**To be done:**
1/ Transcribe the passage of the Star Bulk earnings call excerpt that begins at the words "Three of the" and ends after "quarter of 2016.".
2/ Pick up the Star Bulk earnings call excerpt after its final sentence and keep it going.

**Source extract:**
Our time charter equivalent rate during this quarter was $7,558 per day compared to $8,691 per day in the same quarter last year. Our average daily operating expenses, were $3,784 per vessel per day, a reduction of 10.7% compared to the Q3 2015 figure of $4,237 per vessel per day, adjusted for $1.6 million of non-recurring pre-delivery expenses.
Having said that, I will now pass the floor to our Co-CFO, Simos Spyrou for an update on our operational performance for the quarter.
Thank you, Petro. Slide number 4 summarizes a strong liquidity position that Star Bulk enjoys currently. Following our recently announced agreement with our lenders for the restructuring of our debt facilities, our all-in cash breakeven which includes OpEx, corporate overhead, interest, principle and drydocking provision, has been reduced significantly from approximately $10,900 per day per vessel to $7,800 per day per vessel. This reduction of approximately 28% has decreased our cash burn enables the Company to have positive cash flow when rates are stronger.
On the right hand side, we provide recent balance sheet information on our cash and debt positions. As of November 18, our total cash balance stood at $203.9 million. Total debt as of the same date stood at $968.7 million. The remaining CapEx on the five Newcastlemax vessel that we are due to take delivery is $193.4 million. The $119.1 million is viewing 2017 when we take delivery of three vessels and $74.3 million is viewing nearly 2018 when we take delivery of our final two vessels.
Three of the five vessels have bareboat financing, with fixed debt amounts, and no LTV test at drawdown. We are currently negotiation for a minimum of 60% LTV financing on the remaining two vessels that will little equity required in order to take delivery of the vessels.
Please turn now to Slide 5, where we summarize our operational performance for the third quarter 2016. We believe that the combination of our in-house management abilities and the scale of the Group provide us significant operating leverage and advantages in terms of cost and quality, which our shareholders can enjoy. We have improved our average daily operating expenses to $3,784 per day per vessel in the third quarter of 2016, a significant reduction of 10.7% compared to the same period one-year ago and a small reduction of approximately 0.3% compared to the second quarter of 2016.

**Listed records:**

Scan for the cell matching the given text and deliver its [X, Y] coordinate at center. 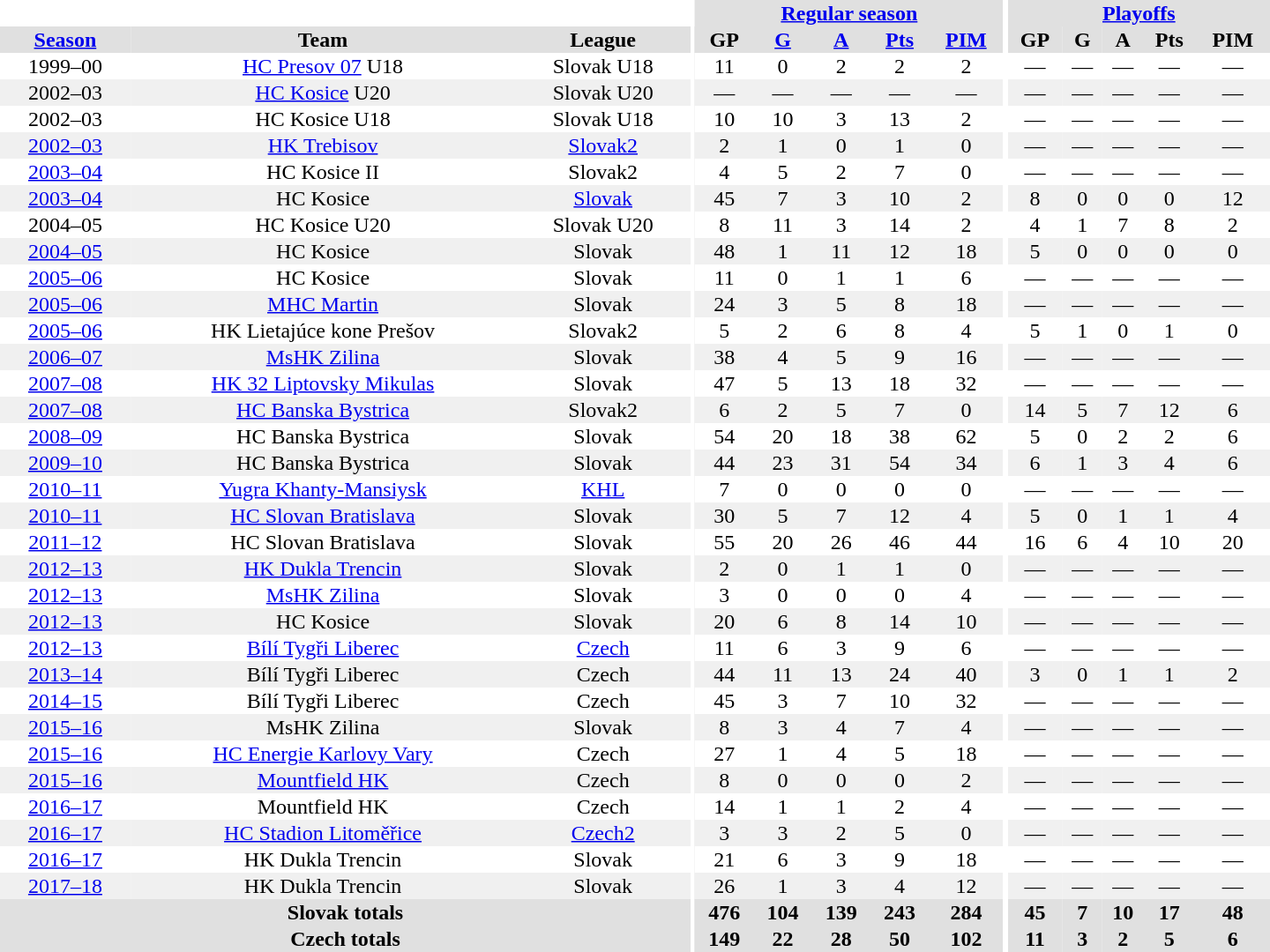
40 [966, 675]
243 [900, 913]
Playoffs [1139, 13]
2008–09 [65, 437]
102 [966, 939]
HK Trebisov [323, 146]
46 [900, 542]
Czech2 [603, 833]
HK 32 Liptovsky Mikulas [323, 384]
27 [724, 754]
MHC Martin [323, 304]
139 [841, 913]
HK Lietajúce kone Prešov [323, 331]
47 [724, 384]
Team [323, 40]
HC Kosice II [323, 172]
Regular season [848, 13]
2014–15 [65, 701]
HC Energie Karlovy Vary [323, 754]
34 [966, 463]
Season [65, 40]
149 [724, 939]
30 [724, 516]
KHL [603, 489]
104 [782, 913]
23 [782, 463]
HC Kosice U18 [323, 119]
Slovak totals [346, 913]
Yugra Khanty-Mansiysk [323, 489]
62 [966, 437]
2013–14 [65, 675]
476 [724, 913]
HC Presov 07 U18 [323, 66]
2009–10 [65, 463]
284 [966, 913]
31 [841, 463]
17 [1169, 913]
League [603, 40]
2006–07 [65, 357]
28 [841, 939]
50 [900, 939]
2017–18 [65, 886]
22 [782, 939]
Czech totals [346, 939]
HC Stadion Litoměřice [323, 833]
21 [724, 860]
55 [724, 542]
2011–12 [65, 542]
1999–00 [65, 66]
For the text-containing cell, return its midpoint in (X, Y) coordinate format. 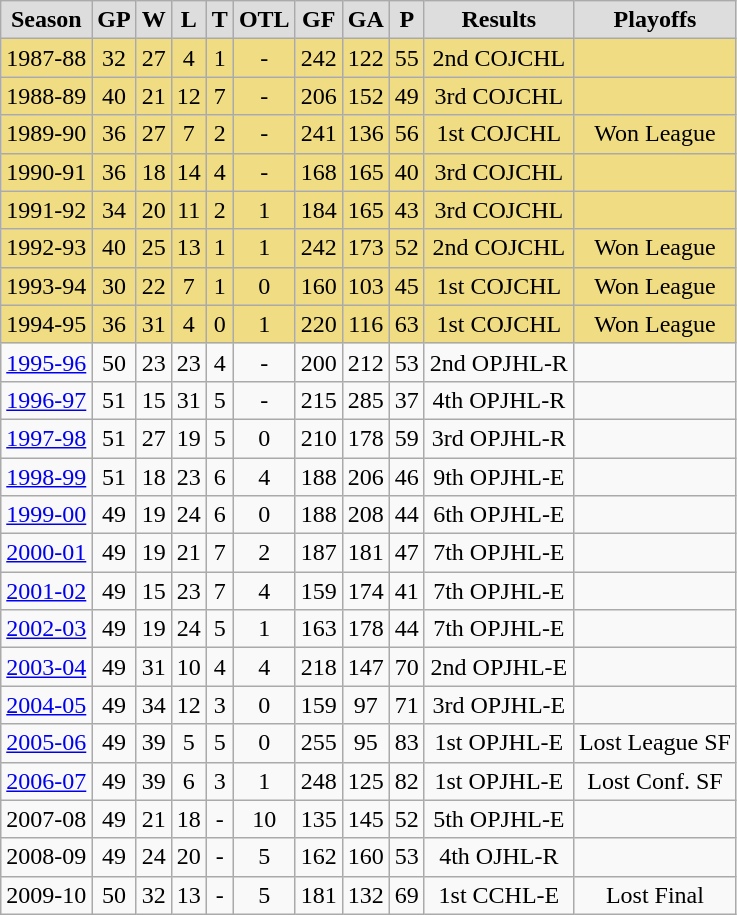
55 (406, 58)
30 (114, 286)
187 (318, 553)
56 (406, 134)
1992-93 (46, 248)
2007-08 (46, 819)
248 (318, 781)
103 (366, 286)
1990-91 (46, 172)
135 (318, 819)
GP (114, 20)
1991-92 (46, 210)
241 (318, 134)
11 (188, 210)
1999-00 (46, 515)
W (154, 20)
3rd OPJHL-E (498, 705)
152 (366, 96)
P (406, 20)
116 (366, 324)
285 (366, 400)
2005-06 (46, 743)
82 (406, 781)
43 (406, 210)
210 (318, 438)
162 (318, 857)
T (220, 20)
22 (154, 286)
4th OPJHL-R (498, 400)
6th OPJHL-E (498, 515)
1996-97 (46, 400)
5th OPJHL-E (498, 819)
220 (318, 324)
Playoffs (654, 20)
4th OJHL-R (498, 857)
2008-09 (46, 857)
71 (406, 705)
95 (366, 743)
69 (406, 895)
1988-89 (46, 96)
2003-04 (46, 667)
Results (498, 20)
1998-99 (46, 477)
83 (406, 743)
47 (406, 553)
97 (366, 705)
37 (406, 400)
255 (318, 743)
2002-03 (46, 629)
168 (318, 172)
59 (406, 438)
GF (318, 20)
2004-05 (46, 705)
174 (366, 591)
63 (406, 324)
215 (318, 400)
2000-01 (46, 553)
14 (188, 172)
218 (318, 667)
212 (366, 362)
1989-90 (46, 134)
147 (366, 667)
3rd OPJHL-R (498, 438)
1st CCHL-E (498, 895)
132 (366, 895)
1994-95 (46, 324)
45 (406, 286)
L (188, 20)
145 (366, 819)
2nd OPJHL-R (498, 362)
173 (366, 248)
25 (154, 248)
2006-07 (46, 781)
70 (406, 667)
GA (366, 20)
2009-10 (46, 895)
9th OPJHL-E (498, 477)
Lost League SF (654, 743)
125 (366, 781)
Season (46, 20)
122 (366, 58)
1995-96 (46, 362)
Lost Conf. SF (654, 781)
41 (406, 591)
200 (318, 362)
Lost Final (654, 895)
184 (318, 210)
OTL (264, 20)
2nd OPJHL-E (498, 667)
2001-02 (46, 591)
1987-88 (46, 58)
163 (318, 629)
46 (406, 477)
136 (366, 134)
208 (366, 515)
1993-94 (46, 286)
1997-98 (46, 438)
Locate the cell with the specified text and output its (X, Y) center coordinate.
--
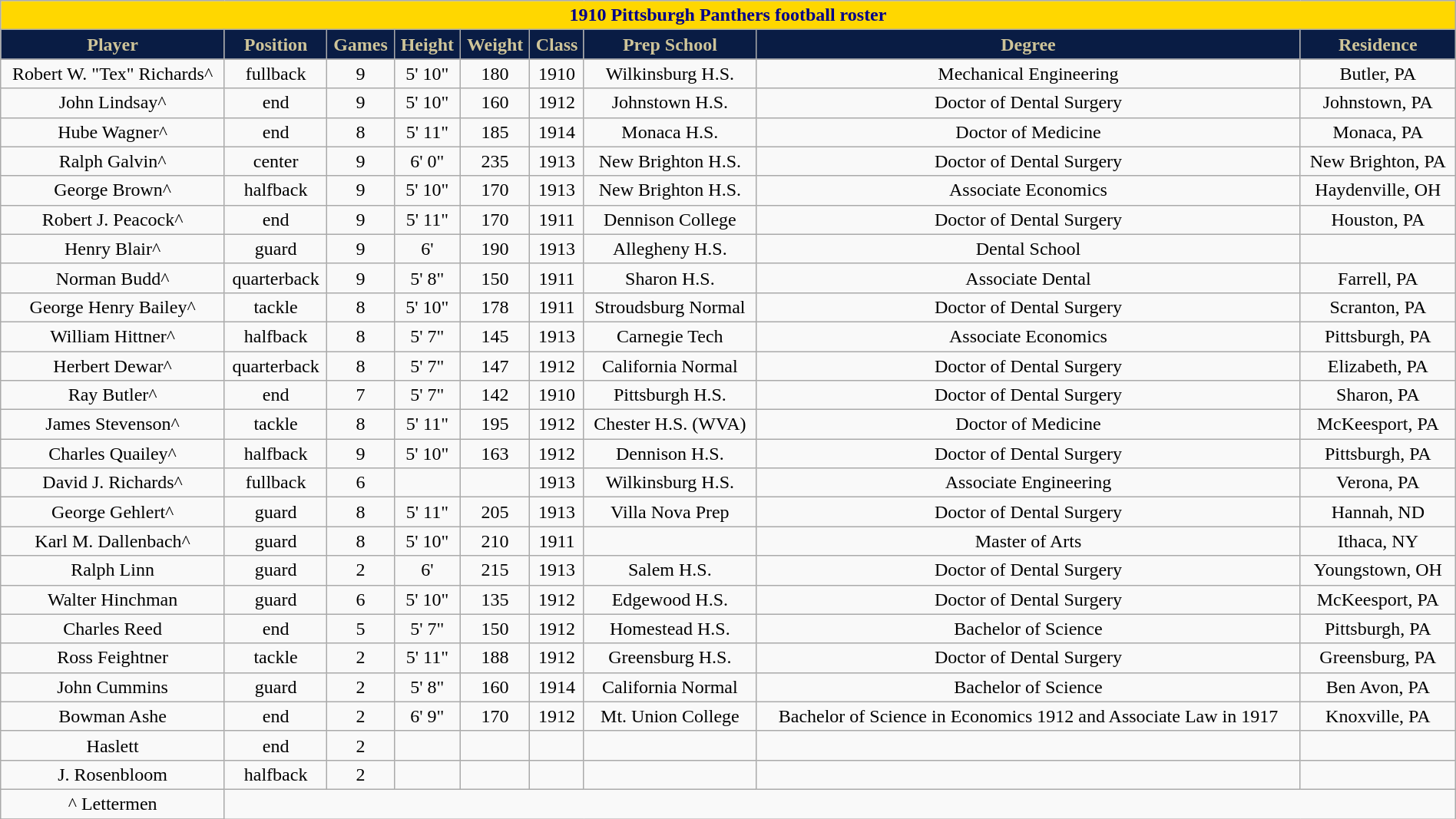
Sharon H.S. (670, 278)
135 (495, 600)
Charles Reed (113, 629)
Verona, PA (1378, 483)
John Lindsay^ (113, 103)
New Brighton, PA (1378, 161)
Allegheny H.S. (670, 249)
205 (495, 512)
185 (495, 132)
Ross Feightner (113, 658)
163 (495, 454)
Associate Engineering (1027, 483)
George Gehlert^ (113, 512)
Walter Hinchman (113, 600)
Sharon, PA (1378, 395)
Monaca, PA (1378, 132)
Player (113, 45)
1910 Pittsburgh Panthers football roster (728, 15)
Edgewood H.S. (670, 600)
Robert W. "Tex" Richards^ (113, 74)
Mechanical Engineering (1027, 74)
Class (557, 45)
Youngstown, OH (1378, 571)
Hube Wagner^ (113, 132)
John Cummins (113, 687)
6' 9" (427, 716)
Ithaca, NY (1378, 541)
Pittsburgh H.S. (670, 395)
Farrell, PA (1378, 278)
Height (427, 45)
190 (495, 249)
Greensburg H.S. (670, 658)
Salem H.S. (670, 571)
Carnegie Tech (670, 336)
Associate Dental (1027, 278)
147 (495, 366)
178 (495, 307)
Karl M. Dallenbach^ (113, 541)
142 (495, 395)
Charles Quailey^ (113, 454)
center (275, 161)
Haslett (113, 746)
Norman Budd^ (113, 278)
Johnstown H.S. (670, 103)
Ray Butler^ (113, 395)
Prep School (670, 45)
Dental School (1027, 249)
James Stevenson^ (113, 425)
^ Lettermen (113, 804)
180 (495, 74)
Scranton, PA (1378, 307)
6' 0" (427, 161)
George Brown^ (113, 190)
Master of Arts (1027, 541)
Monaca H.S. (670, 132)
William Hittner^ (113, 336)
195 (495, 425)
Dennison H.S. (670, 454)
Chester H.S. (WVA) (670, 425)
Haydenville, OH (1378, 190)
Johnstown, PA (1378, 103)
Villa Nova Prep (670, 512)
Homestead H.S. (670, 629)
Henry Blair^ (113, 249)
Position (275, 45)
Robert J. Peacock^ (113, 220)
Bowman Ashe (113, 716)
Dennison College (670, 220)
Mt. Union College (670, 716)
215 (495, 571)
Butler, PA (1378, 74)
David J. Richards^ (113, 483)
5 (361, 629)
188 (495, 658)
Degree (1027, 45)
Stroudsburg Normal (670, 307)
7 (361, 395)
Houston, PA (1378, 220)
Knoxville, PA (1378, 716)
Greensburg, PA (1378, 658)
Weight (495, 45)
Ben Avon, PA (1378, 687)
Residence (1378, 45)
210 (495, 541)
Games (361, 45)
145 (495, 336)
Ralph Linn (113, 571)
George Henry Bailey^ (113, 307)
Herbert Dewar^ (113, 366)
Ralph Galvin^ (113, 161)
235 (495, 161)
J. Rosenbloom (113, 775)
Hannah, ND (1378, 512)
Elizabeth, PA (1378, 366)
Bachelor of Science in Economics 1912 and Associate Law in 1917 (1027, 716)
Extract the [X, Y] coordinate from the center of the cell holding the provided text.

**Results by task:**
1/
Three of the five vessels have bareboat financing, with fixed debt amounts, and no LTV test at drawdown. We are currently negotiation for a minimum of 60% LTV financing on the remaining two vessels that will little equity required in order to take delivery of the vessels.
Please turn now to Slide 5, where we summarize our operational performance for the third quarter 2016. We believe that the combination of our in-house management abilities and the scale of the Group provide us significant operating leverage and advantages in terms of cost and quality, which our shareholders can enjoy. We have improved our average daily operating expenses to $3,784 per day per vessel in the third quarter of 2016, a significant reduction of 10.7% compared to the same period one-year ago and a small reduction of approximately 0.3% compared to the second quarter of 2016.

2/
In the middle of the page, you can see that over 90% of the vessels managed by Star Bulk have a maximum rating of 5 stars by Rightship. We are very focused on having the highest standards of vessel safety and maintenance. And over the past two years, we have been able to increase the percentage of vessels under management that have 5 star rating from 84% to 90%.
Our fleet is maintained in good condition to meet the requirements of our strictest and most demanding clients. On the right-hand side, you can see the evolution of our average daily net cash and G&A expenses per vessel. Our expenses per vessel are 0.9% lower than the third quarter of 2015, at $1,047 per day per vessel for the third quarter of 2016. The reduction of both our daily operating expenses and our daily G&A expenses result from the economies of scale of a larger fleet as well as the discipline and dedication our employees have shown with respect to cost control.
Slide number 6, shows that Star Bulk is one of the lowest cost operators among U.S.-listed dry bulk peers based on the latest publicly available information. Star Bulk is one of the leaders of the cost containment that is taking place industry wide, with OpEx approximately 21% below the industry average. We continue paying a lot of attention on the condition of our vessels and all cost categories in order to remain attractive and competitive commercially.
Having said that, I will now pass the floor back to Petros for a market update and his closing remarks.
Thank you, Simos. Please turn to Slide 7 for a brief update of supply. During the first 10 months of 2016, the dry bulk fleet has grown by 2%. A total 43 million deadweight was delivered and 27 million deadweight was sent for demolition. Limited ordering, cancellations and conversions have helped trim the dry bulk order book to approximately 12% from 18% during the same month last year.
Dry bulk contracting, if we exclude the 30 Valemaxes, has been minimal with a total of only 600,000 deadweight ordered year-to-date. For as long as scrapping is higher than ordering, this is a positive development, which, along with further potential cancellations, will support a dearth of supply of vessels during 2018 and 2019.
We expect that the full-year net fleet growth to decrease from 2.4% during 2015, to approximately 2.2% during 2016, to below 2% during 2017, and below 1% in 2018.
Let's now turn to Slide 8, for a brief update of demand. After more than two years of strong declines, commodity prices appear to have reached a bottom during the first half of 2016 and have experienced a strong recovery rally during the last couple of months. We believe that the monetary and fiscal stimulus that took place in China during 2015 and first half 2016 has resulted in a healthy recovery of steel consumption as well as electricity requirements.
Home prices have continued to increase, while steel mill production and profitably has also improved. It is encouraging that both iron ore and coal internal production in China have continued to record strong declines during the first 10 months of 2016. This has partly been the result of government regulation, such as a 276-workday restriction on coal mining that came into effect during the second quarter of 2016.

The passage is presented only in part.